BEGIN Data for this task

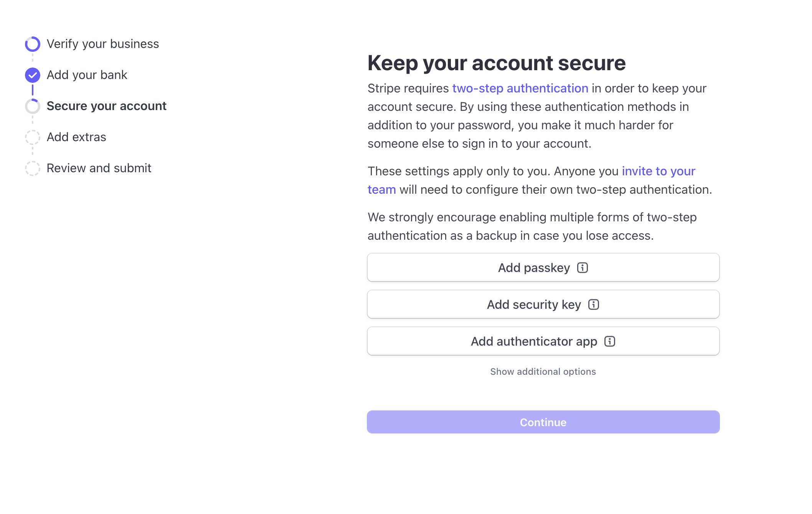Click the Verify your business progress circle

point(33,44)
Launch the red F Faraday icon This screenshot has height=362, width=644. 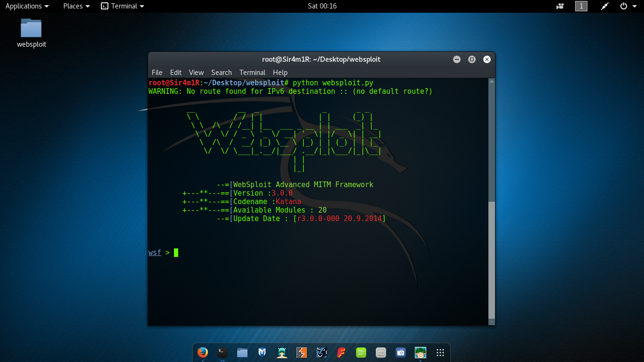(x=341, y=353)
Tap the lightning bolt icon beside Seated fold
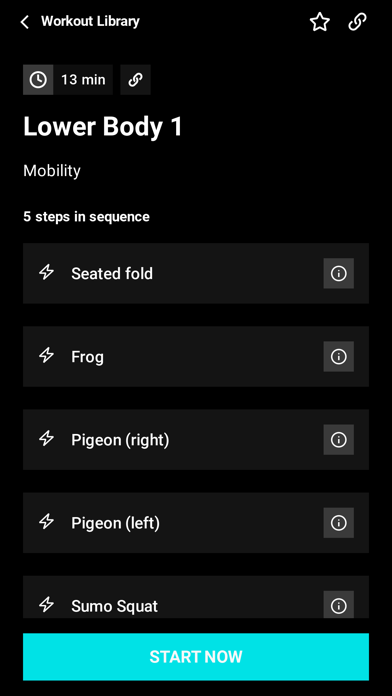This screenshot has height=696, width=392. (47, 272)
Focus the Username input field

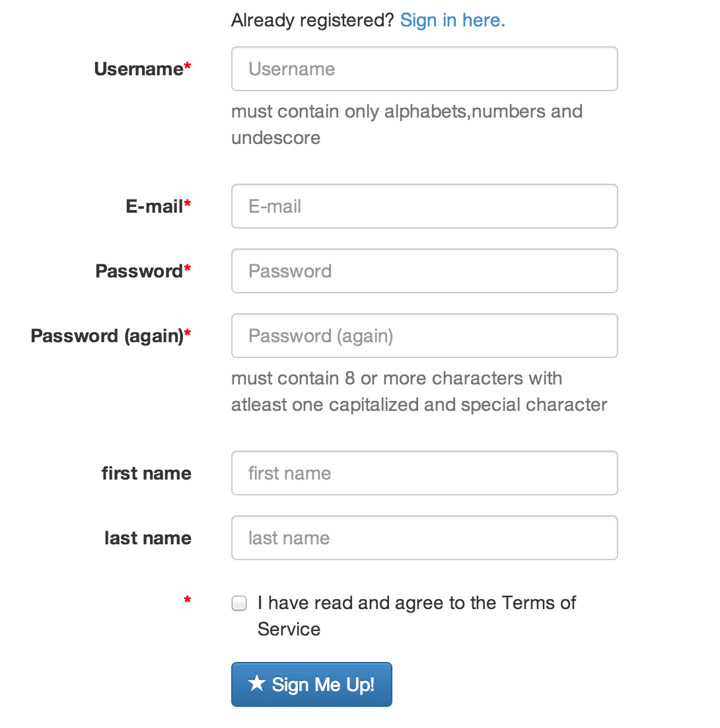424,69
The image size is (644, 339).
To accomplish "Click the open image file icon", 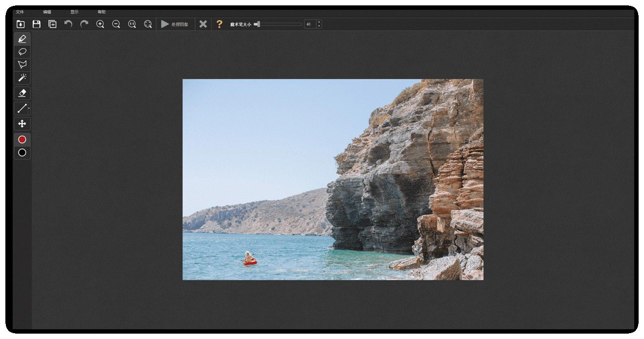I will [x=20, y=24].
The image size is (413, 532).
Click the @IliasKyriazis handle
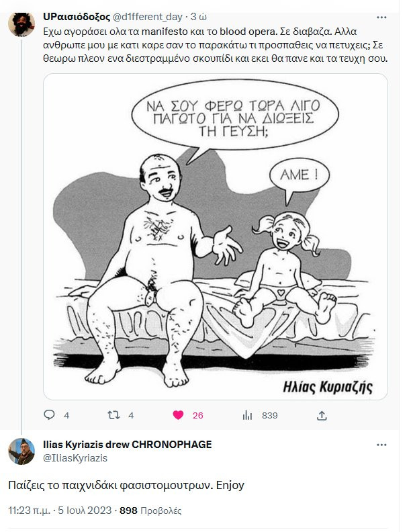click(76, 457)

END Data for this task

About this task:
In the copy, leave out all pictures, and retype exactly each line from the one with "The image size is (413, 532)." through the last line of the entries.

Result below:
The image size is (413, 532).
Click the @IliasKyriazis handle
click(76, 457)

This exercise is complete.